*Problem details:* Count the lines in the material below that contain the string "width". Case matters. Reply with the number alone.

[start of Rows]

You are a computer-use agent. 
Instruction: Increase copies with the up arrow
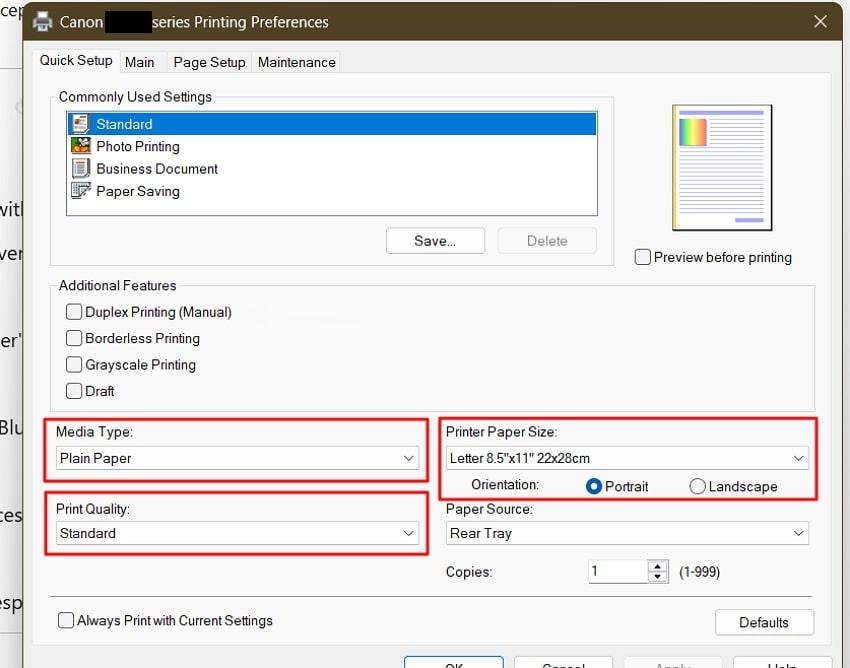point(658,566)
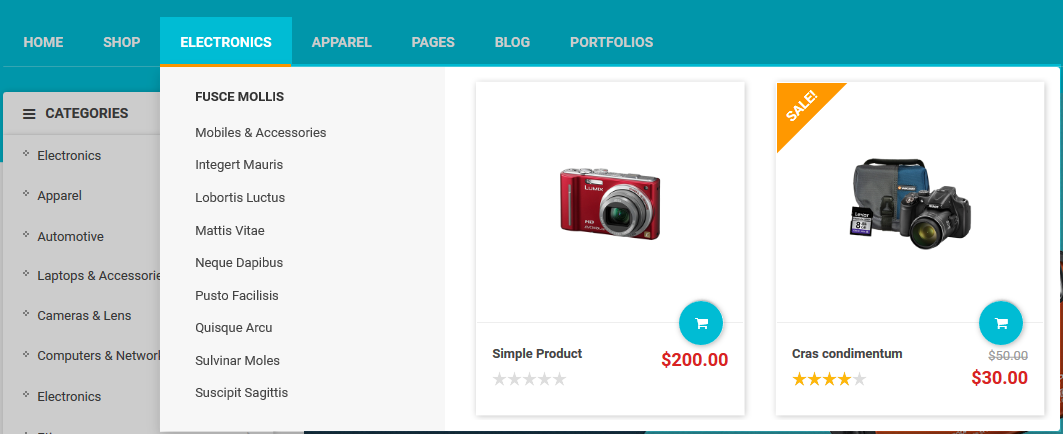Open the red Lumix camera image
Image resolution: width=1063 pixels, height=434 pixels.
(610, 203)
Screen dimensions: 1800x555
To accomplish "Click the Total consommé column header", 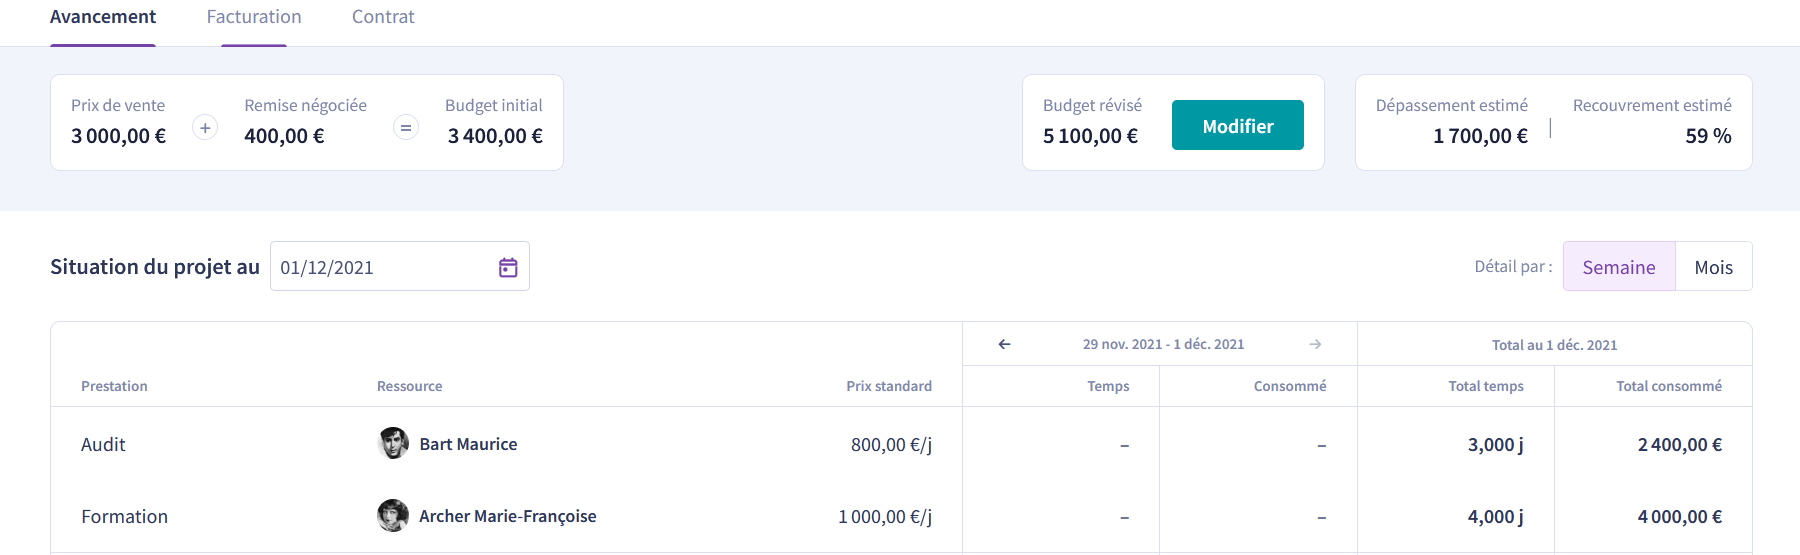I will coord(1669,386).
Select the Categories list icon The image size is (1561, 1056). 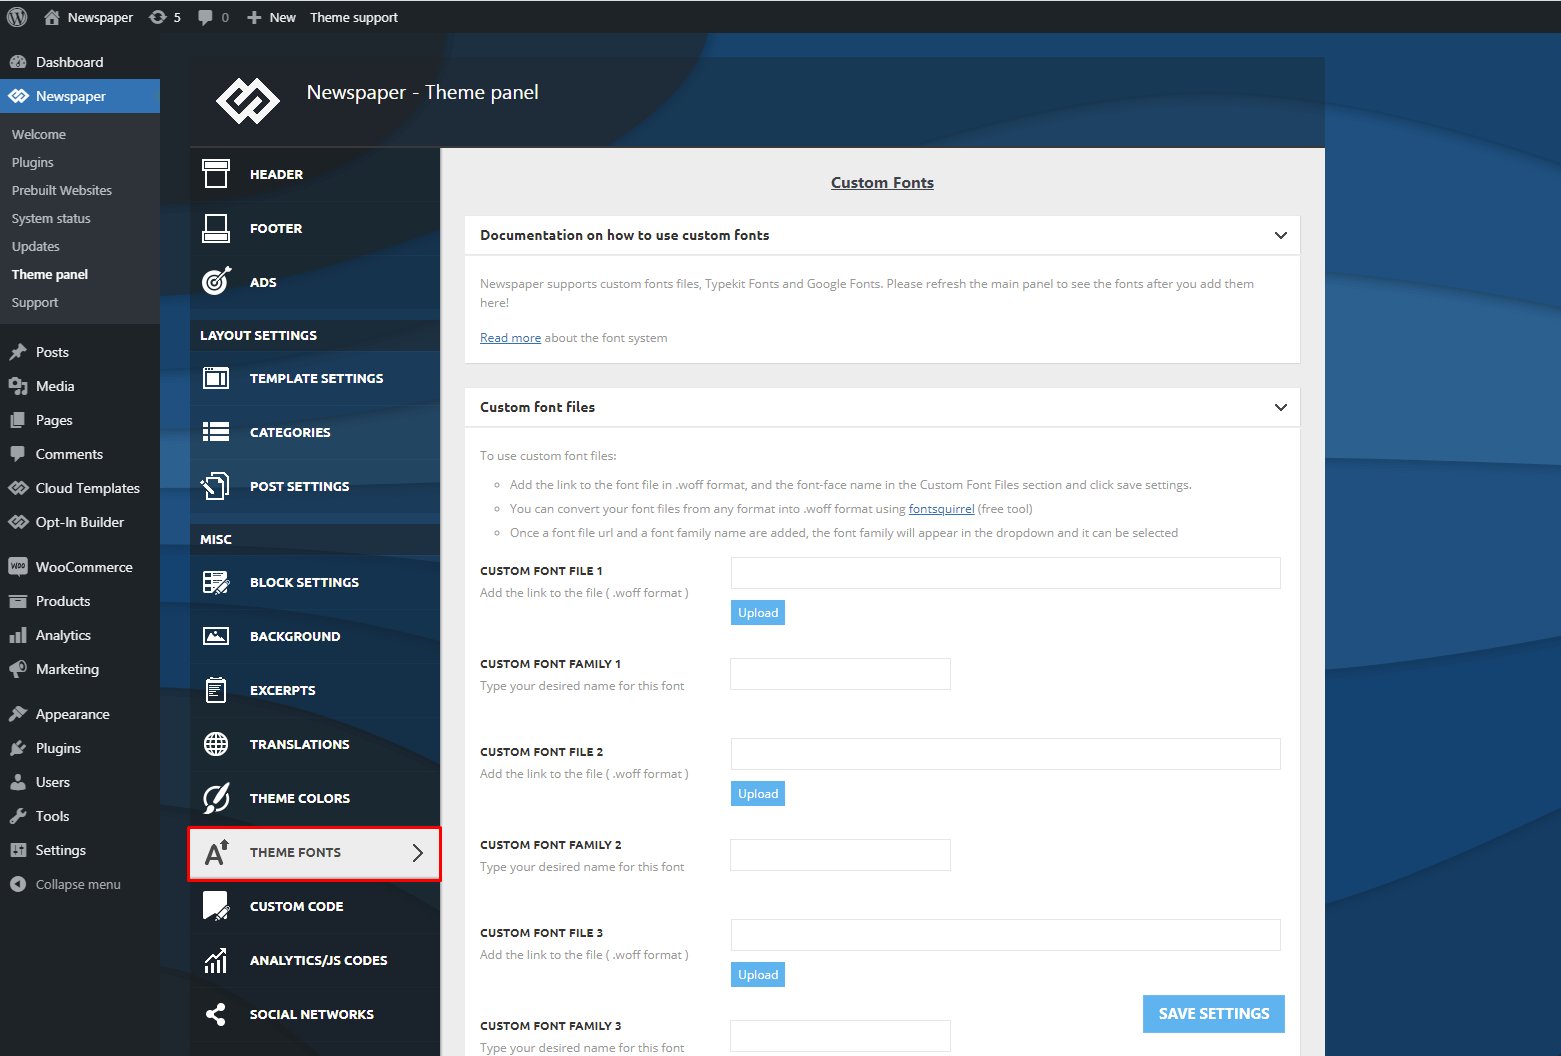[x=216, y=432]
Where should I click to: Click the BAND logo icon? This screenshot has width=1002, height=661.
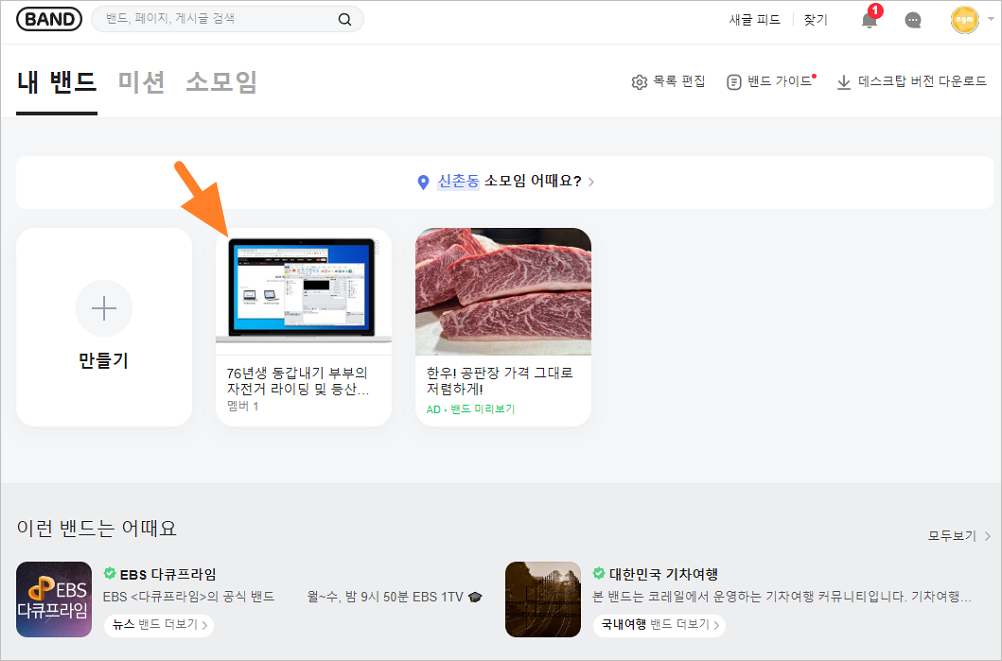click(x=48, y=18)
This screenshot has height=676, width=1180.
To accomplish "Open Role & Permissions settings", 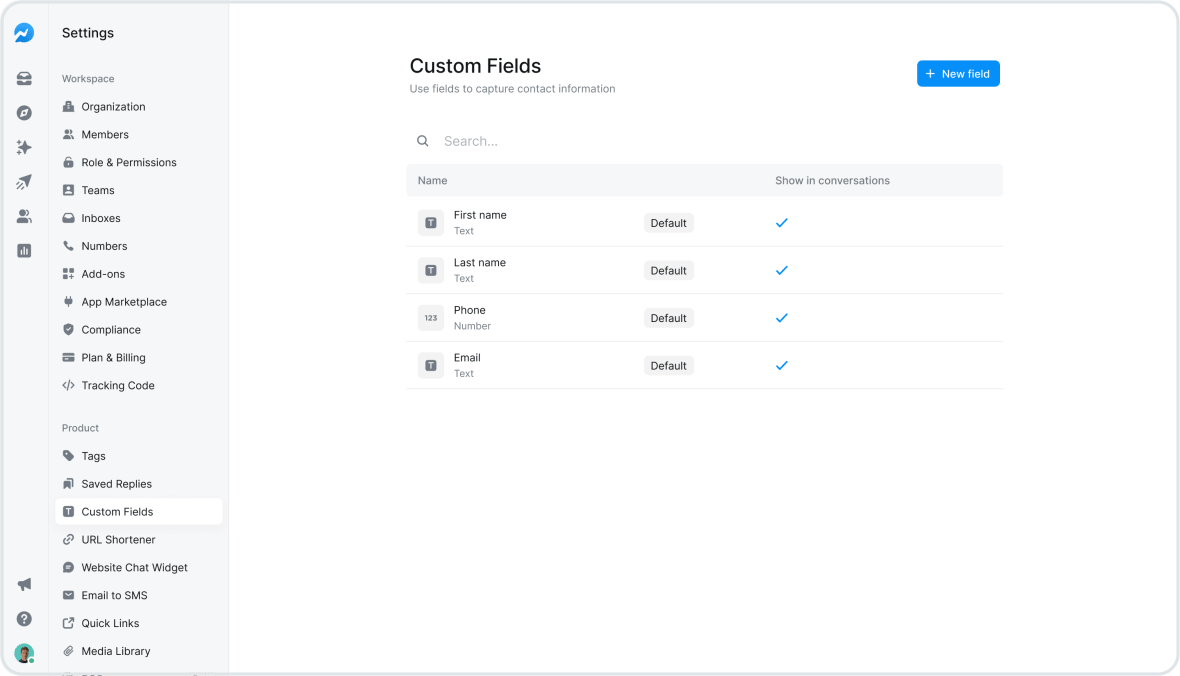I will [x=128, y=162].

[end of Rows]

*Reply to the exercise:* 3